Problem: Print out the records precisely, keeping each line identical to its source.

++++++++++++++++++++

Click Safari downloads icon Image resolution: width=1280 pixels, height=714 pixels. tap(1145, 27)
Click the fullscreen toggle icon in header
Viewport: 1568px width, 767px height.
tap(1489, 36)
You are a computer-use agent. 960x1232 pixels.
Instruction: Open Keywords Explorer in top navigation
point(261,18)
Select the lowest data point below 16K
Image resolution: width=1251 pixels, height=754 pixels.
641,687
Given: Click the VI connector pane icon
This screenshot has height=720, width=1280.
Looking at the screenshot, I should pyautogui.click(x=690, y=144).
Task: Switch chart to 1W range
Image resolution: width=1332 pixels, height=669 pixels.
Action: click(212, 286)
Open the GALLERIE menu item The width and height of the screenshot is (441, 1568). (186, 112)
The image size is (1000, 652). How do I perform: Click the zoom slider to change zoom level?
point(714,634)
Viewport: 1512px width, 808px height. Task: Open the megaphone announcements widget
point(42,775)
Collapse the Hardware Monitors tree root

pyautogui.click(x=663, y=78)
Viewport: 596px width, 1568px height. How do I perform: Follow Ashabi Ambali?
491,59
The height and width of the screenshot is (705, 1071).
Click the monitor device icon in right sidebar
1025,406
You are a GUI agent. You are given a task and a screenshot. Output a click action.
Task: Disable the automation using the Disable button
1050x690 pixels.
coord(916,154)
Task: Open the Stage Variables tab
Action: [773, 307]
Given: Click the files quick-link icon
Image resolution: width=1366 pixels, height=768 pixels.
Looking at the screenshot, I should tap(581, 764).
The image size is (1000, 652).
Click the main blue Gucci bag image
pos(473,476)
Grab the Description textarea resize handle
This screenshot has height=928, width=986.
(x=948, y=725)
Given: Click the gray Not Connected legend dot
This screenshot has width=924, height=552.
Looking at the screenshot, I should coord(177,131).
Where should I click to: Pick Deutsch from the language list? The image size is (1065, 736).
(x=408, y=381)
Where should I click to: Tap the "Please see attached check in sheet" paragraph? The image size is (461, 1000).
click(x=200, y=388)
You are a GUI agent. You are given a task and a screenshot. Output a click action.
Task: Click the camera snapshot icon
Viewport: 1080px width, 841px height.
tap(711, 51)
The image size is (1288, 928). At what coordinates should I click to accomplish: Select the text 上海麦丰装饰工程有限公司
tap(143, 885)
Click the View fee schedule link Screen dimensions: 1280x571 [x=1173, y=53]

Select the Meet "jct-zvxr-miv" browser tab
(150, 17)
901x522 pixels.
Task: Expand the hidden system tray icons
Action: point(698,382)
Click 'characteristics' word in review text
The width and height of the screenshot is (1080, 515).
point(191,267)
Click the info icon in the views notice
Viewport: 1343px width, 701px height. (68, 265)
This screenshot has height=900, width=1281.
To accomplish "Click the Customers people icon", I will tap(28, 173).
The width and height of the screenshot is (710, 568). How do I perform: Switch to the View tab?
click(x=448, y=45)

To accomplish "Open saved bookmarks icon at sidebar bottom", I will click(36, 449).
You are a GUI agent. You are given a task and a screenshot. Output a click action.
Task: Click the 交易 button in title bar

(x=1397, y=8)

++++++++++++++++++++

Problem solution:
Click Safari downloads icon Image resolution: width=1280 pixels, height=714 pixels. tap(1145, 27)
Click the fullscreen toggle icon in header
Viewport: 1568px width, 767px height.
tap(1489, 36)
You are a computer-use agent. 960x1232 pixels.
Instruction: Open Keywords Explorer in top navigation
point(261,18)
Select the lowest data point below 16K
Image resolution: width=1251 pixels, height=754 pixels.
641,687
Given: Click the VI connector pane icon
This screenshot has height=720, width=1280.
Looking at the screenshot, I should pyautogui.click(x=690, y=144).
Task: Switch chart to 1W range
Image resolution: width=1332 pixels, height=669 pixels.
Action: click(212, 286)
Open the GALLERIE menu item The width and height of the screenshot is (441, 1568). (186, 112)
The image size is (1000, 652). How do I perform: Click the zoom slider to change zoom level?
point(714,634)
Viewport: 1512px width, 808px height. Task: Open the megaphone announcements widget
point(42,775)
Collapse the Hardware Monitors tree root

pyautogui.click(x=663, y=78)
Viewport: 596px width, 1568px height. How do I perform: Follow Ashabi Ambali?
491,59
The height and width of the screenshot is (705, 1071).
Click the monitor device icon in right sidebar
1025,406
You are a GUI agent. You are given a task and a screenshot. Output a click action.
Task: Disable the automation using the Disable button
1050x690 pixels.
coord(916,154)
Task: Open the Stage Variables tab
Action: [773, 307]
Given: Click the files quick-link icon
Image resolution: width=1366 pixels, height=768 pixels.
Looking at the screenshot, I should tap(581, 764).
The image size is (1000, 652).
Click the main blue Gucci bag image
pos(473,476)
Grab the Description textarea resize handle
This screenshot has height=928, width=986.
(x=948, y=725)
Given: Click the gray Not Connected legend dot
This screenshot has width=924, height=552.
Looking at the screenshot, I should coord(177,131).
Where should I click to: Pick Deutsch from the language list? The image size is (1065, 736).
(x=408, y=381)
Where should I click to: Tap the "Please see attached check in sheet" paragraph? The image size is (461, 1000).
click(x=200, y=388)
You are a GUI agent. You are given a task and a screenshot. Output a click action.
Task: Click the camera snapshot icon
Viewport: 1080px width, 841px height.
tap(711, 51)
The image size is (1288, 928). At what coordinates should I click to accomplish: Select the text 上海麦丰装饰工程有限公司
tap(143, 885)
Click the View fee schedule link Screen dimensions: 1280x571 [x=1173, y=53]

Select the Meet "jct-zvxr-miv" browser tab
(150, 17)
901x522 pixels.
Task: Expand the hidden system tray icons
Action: point(698,382)
Click 'characteristics' word in review text
The width and height of the screenshot is (1080, 515).
point(191,267)
Click the info icon in the views notice
Viewport: 1343px width, 701px height. (68, 265)
This screenshot has height=900, width=1281.
To accomplish "Click the Customers people icon", I will tap(28, 173).
The width and height of the screenshot is (710, 568). How do I perform: Switch to the View tab?
click(x=448, y=45)

To accomplish "Open saved bookmarks icon at sidebar bottom", I will click(36, 449).
You are a GUI agent. You are given a task and a screenshot. Output a click action.
Task: Click the 交易 button in title bar

(x=1397, y=8)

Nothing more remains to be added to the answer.